### Exercise aim
Scan the lines below; pull out those with "Given".

### Source material

----

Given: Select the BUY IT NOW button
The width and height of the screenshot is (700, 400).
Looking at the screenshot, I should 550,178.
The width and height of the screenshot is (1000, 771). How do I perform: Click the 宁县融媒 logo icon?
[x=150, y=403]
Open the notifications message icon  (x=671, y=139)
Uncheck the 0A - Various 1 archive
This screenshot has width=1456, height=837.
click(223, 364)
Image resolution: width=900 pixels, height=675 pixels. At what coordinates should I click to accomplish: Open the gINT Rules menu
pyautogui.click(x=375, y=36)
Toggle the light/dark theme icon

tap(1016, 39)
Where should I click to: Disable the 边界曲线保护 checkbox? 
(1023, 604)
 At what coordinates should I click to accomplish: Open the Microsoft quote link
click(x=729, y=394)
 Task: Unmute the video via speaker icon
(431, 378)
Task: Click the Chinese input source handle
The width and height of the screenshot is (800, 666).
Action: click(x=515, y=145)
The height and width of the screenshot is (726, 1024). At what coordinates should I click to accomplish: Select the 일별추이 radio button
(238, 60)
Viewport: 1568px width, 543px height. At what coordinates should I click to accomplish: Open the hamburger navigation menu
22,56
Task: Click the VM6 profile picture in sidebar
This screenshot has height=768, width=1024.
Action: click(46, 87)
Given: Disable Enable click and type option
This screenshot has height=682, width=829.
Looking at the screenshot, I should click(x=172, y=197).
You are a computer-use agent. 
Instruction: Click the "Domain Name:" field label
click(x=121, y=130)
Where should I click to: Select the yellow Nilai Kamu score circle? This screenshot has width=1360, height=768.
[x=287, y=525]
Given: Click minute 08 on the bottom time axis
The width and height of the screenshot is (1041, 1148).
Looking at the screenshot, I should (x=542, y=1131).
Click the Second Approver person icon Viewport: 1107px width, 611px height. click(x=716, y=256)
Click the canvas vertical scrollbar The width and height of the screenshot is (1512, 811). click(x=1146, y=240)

----

### Solution below
Given: Select the BUY IT NOW button
Given: Disable Enable click and type option
Given: Click minute 08 on the bottom time axis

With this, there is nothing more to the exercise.